The dawn had come and gone, the sun had arced across the sky and fallen low once more. Long mauve shadows were stretching themselves across the room, like fingers trying to enfold Evie in their grasp. Lucas moved, positioning himself so that they fell on him instead of her. She moaned lightly in her sleep. Her hair was falling in a dark tumble over her face. It reminded him of the picture he'd first seen of her, with a strand of hair caught like a spider's web over her eye.

He brushed it away. She looked like a normal teenage girl sleeping peacefully before waking up to a world where the only horror might be a looming exam. Well, not normal, he thought, she was far too unusual  –  too striking looking  –  for an adjective like normal to describe her, and even if she wasn't a Hunter there would still be something marking her as different, something that stood her apart from her peers. It was partly her eyes, Lucas thought. The flare of challenge within the blue. The defiant way she always stood with one hip jutting forward and her chin slightly lifted. The way she took on the world expecting it to back down and not the other way around. He smiled to himself. Then slowly eased himself out of the bed and, checking once more that she was still sleeping soundly, he crossed to the door and left the room.

Issa was back. He'd felt her return a few minutes before. She'd been gone an entire day. He hoped she'd managed to find something out in that time because they needed to move soon. The Elders were probably right this minute sat in a meeting in the Shadowlands discussing how to retaliate, lining up Shadow Warriors and sending them through the Gateway to find him and Evie and to kill anyone who stood in their way.

Lucas walked into the living room. Jamieson and Issa were sitting on the sofa. Flic was standing with her hands on her hips, tapping her foot impatiently.

‘Finally,' she said, when she saw him. ‘Did you sleep well?'

The inference in the word sleep didn't pass him by. He ignored it. ‘Yes. Evie's still sleeping.'

Flic's mouth was set in a grimace. ‘Well, you need to wake Sleeping Beauty. It's time to go.'

He ignored her again and instead turned to Issa. ‘Did you manage to find anything out?' he asked.

She looked up at him from the sofa, her long blonde hair hanging in a twisted rope over one shoulder. ‘I couldn't find anything out about the prophecy. No one knows where the other fragments are.'

Lucas studied her, trying to tell if she was lying. After all, the Sybll had no interest in the fragments being found. They were content to let fate play out while they sat and watched from the sidelines. Was Issa playing him?

‘Tell him what you did find out though,' Flic urged Issa.

He saw the wary look pass across Issa's face. She cleared her throat. ‘The Sybll are all seeing one thing,' she said softly.

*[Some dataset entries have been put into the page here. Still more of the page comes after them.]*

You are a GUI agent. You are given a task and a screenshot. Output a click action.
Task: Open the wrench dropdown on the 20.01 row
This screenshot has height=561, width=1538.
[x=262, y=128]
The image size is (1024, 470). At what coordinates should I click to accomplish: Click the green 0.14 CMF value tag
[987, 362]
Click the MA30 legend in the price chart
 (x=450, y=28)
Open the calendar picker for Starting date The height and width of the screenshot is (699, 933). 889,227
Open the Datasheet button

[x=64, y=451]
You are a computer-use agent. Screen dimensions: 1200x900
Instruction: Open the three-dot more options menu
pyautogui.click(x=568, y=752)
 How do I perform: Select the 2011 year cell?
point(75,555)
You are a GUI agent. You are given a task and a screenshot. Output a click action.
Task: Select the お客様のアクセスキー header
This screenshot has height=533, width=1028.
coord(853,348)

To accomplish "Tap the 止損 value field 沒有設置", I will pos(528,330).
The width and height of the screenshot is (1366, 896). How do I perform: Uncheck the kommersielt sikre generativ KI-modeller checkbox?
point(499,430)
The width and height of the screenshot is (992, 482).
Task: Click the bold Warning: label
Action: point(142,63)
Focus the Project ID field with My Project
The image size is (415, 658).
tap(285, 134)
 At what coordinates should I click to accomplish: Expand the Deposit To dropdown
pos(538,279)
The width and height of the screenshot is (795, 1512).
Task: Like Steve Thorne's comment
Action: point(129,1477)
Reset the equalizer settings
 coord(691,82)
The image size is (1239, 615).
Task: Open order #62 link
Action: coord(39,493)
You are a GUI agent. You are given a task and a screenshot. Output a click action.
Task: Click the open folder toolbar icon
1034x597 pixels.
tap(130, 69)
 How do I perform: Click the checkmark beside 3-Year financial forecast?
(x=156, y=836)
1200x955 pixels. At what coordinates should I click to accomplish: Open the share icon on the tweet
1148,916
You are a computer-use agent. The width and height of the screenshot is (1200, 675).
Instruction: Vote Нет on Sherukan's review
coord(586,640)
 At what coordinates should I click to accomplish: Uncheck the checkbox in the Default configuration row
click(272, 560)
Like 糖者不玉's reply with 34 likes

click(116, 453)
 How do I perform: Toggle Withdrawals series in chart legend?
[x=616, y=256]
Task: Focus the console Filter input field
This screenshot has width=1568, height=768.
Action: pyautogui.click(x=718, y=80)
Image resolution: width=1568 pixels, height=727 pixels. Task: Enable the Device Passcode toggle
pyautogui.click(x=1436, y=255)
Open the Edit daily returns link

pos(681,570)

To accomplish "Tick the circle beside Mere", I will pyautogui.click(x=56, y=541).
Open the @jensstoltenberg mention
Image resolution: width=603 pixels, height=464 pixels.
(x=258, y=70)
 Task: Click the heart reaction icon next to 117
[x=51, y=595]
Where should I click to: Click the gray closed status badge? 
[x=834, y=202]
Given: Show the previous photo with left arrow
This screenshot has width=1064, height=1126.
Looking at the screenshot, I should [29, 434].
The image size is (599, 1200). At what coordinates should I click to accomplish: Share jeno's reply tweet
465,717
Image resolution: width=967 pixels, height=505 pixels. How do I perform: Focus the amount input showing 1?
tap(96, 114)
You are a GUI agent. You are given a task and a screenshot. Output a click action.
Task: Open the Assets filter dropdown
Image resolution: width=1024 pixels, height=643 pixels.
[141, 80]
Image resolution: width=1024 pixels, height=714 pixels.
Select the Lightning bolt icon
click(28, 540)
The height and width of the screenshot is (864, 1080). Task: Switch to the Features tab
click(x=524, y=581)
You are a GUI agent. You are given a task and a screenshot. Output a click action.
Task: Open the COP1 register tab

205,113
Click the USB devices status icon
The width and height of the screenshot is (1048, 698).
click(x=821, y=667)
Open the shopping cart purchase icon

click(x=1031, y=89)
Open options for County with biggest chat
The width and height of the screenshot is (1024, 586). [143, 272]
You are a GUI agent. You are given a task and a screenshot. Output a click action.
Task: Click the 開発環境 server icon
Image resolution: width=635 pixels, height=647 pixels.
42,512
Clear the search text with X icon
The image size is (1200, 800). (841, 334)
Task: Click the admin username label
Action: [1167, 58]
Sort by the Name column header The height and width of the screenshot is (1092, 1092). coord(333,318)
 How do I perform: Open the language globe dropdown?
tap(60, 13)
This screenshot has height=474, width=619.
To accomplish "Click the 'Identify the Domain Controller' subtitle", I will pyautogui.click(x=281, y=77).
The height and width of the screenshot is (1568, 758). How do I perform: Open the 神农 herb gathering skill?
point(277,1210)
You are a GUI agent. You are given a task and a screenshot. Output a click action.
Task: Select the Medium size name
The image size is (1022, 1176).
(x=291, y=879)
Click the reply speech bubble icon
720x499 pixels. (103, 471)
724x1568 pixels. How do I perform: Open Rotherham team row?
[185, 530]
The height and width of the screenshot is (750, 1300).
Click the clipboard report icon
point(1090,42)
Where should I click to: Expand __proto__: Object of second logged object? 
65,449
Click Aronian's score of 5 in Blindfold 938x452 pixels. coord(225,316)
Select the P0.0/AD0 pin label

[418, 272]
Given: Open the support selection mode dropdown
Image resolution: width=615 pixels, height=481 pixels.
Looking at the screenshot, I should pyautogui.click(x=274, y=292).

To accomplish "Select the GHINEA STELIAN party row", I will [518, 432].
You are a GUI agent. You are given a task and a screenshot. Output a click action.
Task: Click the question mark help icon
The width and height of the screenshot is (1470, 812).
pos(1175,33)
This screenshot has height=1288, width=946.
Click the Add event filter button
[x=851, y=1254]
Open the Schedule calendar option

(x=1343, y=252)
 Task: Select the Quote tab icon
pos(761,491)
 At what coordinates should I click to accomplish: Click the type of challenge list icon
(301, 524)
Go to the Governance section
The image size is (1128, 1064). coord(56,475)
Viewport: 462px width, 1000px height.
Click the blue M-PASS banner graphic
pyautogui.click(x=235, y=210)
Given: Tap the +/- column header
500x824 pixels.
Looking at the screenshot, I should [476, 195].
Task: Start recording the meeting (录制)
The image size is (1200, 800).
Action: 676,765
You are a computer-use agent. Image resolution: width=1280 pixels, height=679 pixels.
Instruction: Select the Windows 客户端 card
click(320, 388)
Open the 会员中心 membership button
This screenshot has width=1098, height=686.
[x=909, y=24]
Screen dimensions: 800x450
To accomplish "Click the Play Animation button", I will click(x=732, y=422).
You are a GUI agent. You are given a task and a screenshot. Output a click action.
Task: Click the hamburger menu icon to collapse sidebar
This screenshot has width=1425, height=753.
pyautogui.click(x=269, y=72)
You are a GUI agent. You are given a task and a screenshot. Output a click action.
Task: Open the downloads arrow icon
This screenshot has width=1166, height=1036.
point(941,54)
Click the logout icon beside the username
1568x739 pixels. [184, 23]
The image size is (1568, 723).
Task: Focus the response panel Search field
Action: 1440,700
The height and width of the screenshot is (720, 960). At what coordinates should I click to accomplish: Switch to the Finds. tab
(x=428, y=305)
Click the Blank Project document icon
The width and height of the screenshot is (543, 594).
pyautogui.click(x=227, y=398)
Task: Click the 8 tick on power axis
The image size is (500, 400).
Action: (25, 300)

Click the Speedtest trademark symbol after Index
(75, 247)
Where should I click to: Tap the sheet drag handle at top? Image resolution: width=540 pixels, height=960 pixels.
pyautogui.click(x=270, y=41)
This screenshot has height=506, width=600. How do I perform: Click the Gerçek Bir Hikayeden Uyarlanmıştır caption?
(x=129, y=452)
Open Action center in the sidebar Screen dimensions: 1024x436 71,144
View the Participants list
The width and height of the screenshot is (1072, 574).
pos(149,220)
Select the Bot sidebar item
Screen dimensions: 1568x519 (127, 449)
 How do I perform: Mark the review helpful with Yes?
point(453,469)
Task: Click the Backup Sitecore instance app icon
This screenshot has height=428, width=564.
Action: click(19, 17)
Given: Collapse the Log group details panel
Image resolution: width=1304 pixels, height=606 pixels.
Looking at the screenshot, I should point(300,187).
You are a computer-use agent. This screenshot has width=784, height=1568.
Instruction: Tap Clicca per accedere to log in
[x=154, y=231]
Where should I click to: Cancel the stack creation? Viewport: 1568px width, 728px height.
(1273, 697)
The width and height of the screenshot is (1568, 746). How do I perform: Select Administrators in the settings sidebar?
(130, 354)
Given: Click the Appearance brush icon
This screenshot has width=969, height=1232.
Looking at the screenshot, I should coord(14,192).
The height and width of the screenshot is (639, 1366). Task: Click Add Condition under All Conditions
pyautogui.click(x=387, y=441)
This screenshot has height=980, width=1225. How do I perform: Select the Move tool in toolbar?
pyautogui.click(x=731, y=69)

A static charge leapt through Lucas's body. He knew from the way Issa was looking at him, with her lips pressed together so tightly that they were bleached as white as her skin, that whatever the Sybll were seeing wasn't something good.

‘What?' he asked Issa, his body tensing in apprehension. ‘What are you seeing?'

‘An army. We're all seeing an army, Lucas. Coming through into this realm. To find her.'

It took him a while to find his voice. ‘An army?' As he said the words, he suddenly remembered what Tristan had told him the last time he'd seen him  –  that the Elders had wanted to send an army to hunt down Evie.

‘Yes. They're not recruiting a new Brotherhood,' Issa said. ‘This time they're recruiting an army.'

Lucas shook his head. An army? That was impossible. The Elders had trouble recruiting one member from every realm to even make up the Brotherhood. That explained the barrel scrapings like Joshua whom he'd had to train alongside. There was no way an army was coming through. He narrowed his eyes at Issa, wondering whether she was lying in order to scare him, put up to it by Flic, who had fallen strangely silent. At the very least, Issa had to be exaggerating. An army? When had the last army been raised by the Elders? Five hundred years ago maybe? During the Shapeshifter rebellion? A thousand years ago when the Originals were culled?